Instructions:
- a) In the Andrew Viterbi article, which San Diego startup did Viterbi found?
- b) Reproduce word for word the stretch of the Andrew Viterbi article from "Former UCSD professor" through "as the Viterbi algorithm.".
- c) Turn the paragraph of the Andrew Viterbi article that begins "Viterbi is a founder" into a short list that keeps its main facts.

Former UCSD professor and wireless pioneer Andrew Viterbi was awarded a National Medal of Science this week, in part for his work on cell-phone technology known as the Viterbi algorithm.
The inention efficiently decodes digital transmission sequences to recover the original audio of cell phone signals and eliminate noise interference.
Viterbi is a founder of San Diego startup Linkabit and a co-founder of Qualcomm. He also made important contributions to the Code Division Multiple Access wireless technology, which revolutionized the theory of digital communications.
“Andrew Viterbi’s impact in wireless communications has been utterly profound,” said Larry Larson, professor and chair of the department of electrical and computer engineering at UCSD’s Jacobs School of Engineering. “Virtually every cell phone in use today employs the Viterbi algorithm.”
The algorithm is still used the same way as when it was invented, but the hardware requirements have changed, Larson said.

Data extract:

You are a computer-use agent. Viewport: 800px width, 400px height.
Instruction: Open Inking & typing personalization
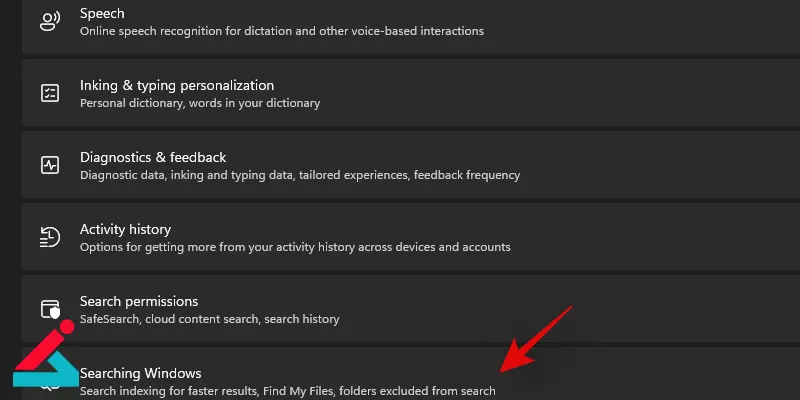(177, 85)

Solutions to the problems:
- a) Linkabit

- b)
Former UCSD professor and wireless pioneer Andrew Viterbi was awarded a National Medal of Science this week, in part for his work on cell-phone technology known as the Viterbi algorithm.

- c)
- Founder of the San Diego startup Linkabit
- Co-founder of Qualcomm
- Made important contributions to Code Division Multiple Access wireless technology, which revolutionized the theory of digital communications